The Obama victory will be of great assistance in waging the struggle for racial justice. But electoral politics is not a substitute for social protest organizing in neighborhoods and in the streets. A new anti-racist leadership must be constructed to the left of the Obama government, one that draws upon representatives of the most oppressed and marginalized social groups.
As I mentioned earlier, Marable's history of Malcolm X has engendered criticisms, and his receipt of the Pulitzer will probably fan the flames anew. For many years, Marable spearheaded data collection and reexamination of his life-much of that data is available online at The Malcolm X Project at Columbia University.
Malcolm X, who became El-Hajj Malik El-Shabazz, was also not able to answer his critics or supporters after he was cut down by assassins on Feb. 21, 1965. Most of what the general population knew about him and his life was garnered through the pages of The Autobiography of Malcolm X, which was assisted, or ghostwritten, by Alex Haley and rushed into publication after his death.
On February 21, 1965, at the Audubon Ballroom, in Washington Heights, multiple assassins fired shotguns and pistols at Malcolm as he stepped to the lectern for a speech. Two hours after hearing the news, Haley wrote to his agent, “None of us would have had it be this way, but since this book represent’s [sic] Malcolm’s sole financial legacy to his widow and four little daughters . . . I’m just glad that it’s ready for the press now at a peak of interest for what will be international large sales, and paperback, and all.”
The publisher, Nelson Doubleday, fearing for the lives of his staff, cancelled his deal with Haley; Barney Rosset, the bold and ingenious proprietor of Grove Press, picked up the contract. He would not be sorry. Between 1965 and 1977, “The Autobiography of Malcolm X” sold six million copies worldwide, and the book continues to sell briskly, both to general readers and to students for whom it is required reading. In 1992, Spike Lee set off a bout of “Malcolmania,” with his three-hour-plus film. In its wake, people as unlikely as Dan Quayle talked sympathetically about Malcolm. A poll showed that eighty-four per cent of African-Americans between the ages of fifteen and twenty-four saw Malcolm as “a hero for black Americans today.” The video for Public Enemy’s “Shut ’Em Down” put Malcolm’s face on the dollar bill.

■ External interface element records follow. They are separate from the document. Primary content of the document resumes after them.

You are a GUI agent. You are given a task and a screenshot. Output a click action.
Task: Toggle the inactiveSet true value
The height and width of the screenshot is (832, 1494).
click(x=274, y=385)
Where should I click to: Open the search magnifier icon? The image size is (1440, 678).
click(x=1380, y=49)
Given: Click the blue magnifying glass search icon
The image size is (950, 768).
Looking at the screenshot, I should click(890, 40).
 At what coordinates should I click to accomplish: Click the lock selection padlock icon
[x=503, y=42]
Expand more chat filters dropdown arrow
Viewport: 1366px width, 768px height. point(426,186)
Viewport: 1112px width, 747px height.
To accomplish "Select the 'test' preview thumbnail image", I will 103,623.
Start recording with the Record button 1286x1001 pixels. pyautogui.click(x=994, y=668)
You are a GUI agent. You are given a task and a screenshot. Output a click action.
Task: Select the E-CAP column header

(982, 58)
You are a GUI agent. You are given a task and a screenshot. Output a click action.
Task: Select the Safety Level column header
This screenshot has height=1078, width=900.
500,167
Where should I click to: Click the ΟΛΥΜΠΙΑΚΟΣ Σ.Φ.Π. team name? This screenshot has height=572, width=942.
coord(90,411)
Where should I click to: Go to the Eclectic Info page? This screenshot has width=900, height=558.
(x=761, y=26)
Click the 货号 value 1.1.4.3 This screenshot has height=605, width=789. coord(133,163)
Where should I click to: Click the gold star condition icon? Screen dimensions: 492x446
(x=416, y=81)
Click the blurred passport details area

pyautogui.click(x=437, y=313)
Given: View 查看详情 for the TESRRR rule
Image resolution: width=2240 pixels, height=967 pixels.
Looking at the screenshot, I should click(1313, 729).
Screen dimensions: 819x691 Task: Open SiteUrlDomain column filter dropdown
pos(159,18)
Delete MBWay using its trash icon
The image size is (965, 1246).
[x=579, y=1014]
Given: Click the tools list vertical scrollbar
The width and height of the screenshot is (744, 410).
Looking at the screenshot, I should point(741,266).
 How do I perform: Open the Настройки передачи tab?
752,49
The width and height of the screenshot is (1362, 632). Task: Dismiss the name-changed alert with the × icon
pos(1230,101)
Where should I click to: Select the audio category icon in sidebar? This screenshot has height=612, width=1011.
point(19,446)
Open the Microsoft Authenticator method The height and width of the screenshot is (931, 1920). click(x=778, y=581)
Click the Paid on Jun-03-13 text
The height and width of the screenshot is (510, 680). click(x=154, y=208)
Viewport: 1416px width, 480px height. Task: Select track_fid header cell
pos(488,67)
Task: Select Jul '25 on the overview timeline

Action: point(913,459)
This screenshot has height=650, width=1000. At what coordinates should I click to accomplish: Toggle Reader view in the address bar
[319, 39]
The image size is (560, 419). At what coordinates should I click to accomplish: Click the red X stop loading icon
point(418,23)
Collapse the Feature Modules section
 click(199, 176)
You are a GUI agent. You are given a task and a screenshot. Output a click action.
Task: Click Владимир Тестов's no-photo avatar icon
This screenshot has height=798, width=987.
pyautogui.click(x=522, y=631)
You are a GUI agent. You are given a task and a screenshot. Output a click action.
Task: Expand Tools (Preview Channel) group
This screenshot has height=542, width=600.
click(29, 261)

A vivid but secondary figure in his own time, Malcolm X had achieved the status of an icon. And he did it with a book that he never lived to see published.
I am neither an historian nor Malcolm scholar. I did live through his time, and had one life-changing brief
interaction with him. As a member of several political groups that looked up to the latter Malcolm as an example, and since I had family members who were members of the Nation of Islam, as well as those who left it to either follow Malcolm or move in different directions, I do not want to become embroiled in the critiques of Marable's work. I think there is room for far more scholarship on Malcolm's life, changes and impact, rather than people having primarily depended upon the Alex Haley piece, or Spike Lee's vision on film.
I direct my students to actual recordings, audio and video of many his speeches.
If you are curious about some of the controversy around Marable's book, Democracy Now hosted a fairly contentious debate on the subject with guests Amiri Baraka, Herb Boyd and Michael Eric Dyson.
I would like to offer my congratulations on the Pulitzer award to Dr. Marable's wife Dr. Leith Mullings, and his family. You can hear Mullings discuss Manning and his book at a lecture she gave at CUNY Graduate Center in May, 2011.